Supreme Court delivers split verdict on Karnataka hijab case
While Justice Hemant Gupta dismisses the appeals against the high court verdict, Justice Sudhanshu Dhulia allows them

Two judges on a Supreme Court bench on Thursday delivered opposing verdicts in the hijab controversy and asked the Chief Justice to constitute an appropriate bench to adjudicate in the case that stemmed from a ban on wearing the Islamic head covering in Karnataka schools.
While Justice Hemant Gupta dismissed the appeals challenging the March 15 judgement of the Karnataka High Court which had refused to lift the ban, Justice Sudhanshu Dhulia held there shall be no restriction on the wearing of hijab anywhere in the schools and colleges of the state.
Justice Gupta said permitting a community to wear its religious symbols to schools will be an “antithesis to secularism”, but Justice Dhulia insisted wearing the Muslim headscarf should be simply a “matter of choice”.
With the apex court delivering a split verdict, the high court’s judgement still holds the field. However, the split verdict held off a permanent resolution of the vexed row over hijab as both judges suggested placing the matter before a larger bench for adjudication.
Writing a separate 73-page judgement, Justice Dhulia said, “By asking the girls to take off their hijab before they enter the school gates, is first an invasion on their privacy, then it is an attack on their dignity, and then ultimately it is a denial to them of secular education.”

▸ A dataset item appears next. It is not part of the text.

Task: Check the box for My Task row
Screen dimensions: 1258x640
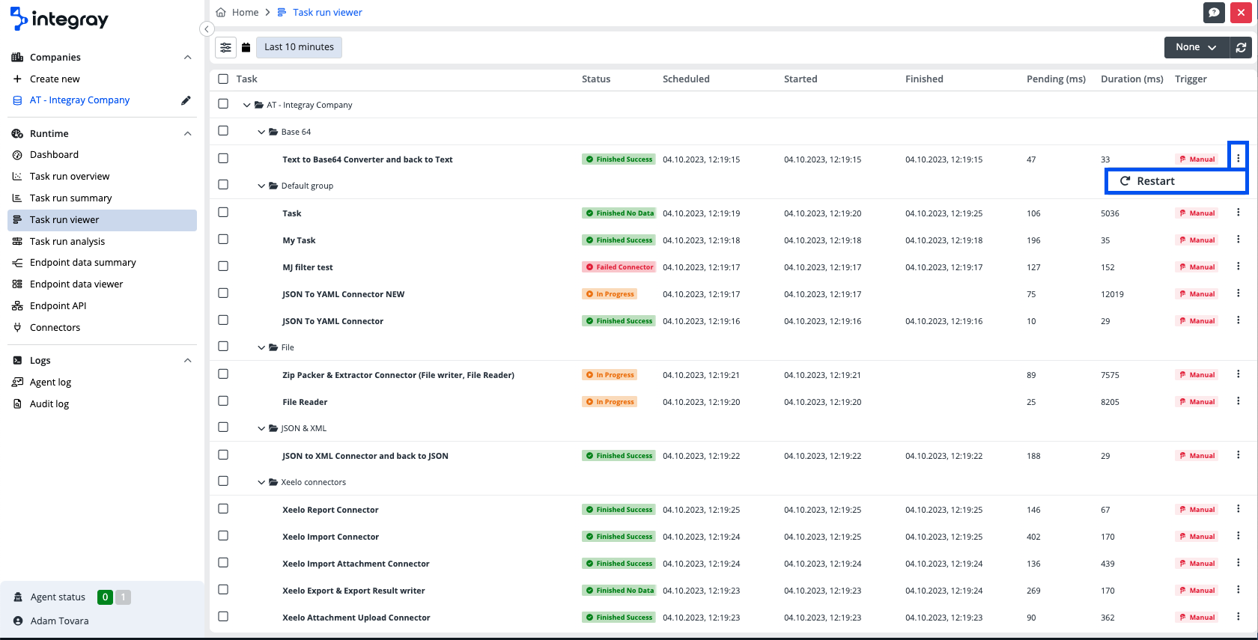Action: tap(223, 240)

Justice Gupta, who was heading the bench and wrote a contrary verdict running into 133-pages, answered the 11 questions framed by him for consideration in the matter and said the constitutional goal of fraternity will be defeated if the students are permitted to carry their apparent religious symbols with them to the classroom.
While pronouncing the judgement on a batch of 26 petitions, Justice Gupta said at the outset, “There is divergence of opinion.”
“In view of the divergent views expressed by the bench, the matter be placed before the Chief Justice of India for constitution of an appropriate bench,” the court said.
On March 15, the high court had dismissed the petitions filed by a section of Muslim students of the Government Pre-University Girls College in Karnataka’s Udupi seeking permission to wear the hijab inside classrooms, ruling it is not a part of the essential religious practice in Islamic faith.
During the arguments in the apex court, a number of counsel appearing for the petitioners had insisted that preventing Muslim girls from wearing the hijab to the classroom will put their education in jeopardy as they might stop attending classes.
Counsel for the petitioners had argued on various aspects, including on the state government’s February 5, 2022 order which banned wearing clothes that disturb equality, integrity, and public order in schools and colleges.
Some advocates had also argued that the matter be referred to a five-judge constitution bench. On the other hand, the counsel appearing for the state had argued that the Karnataka government order that kicked up a row over hijab was “religion neutral”.
Insisting that the agitation in support of wearing hijab in educational institutions was not a “spontaneous act” by a few individuals, the state’s counsel had argued in the apex court that the government would have been “guilty of dereliction of constitutional duty” if it had not acted the way it did.
The state government’s order of February 5, 2022 was challenged by some Muslim girls in the high court. Several pleas have been filed in the apex court challenging the high court verdict.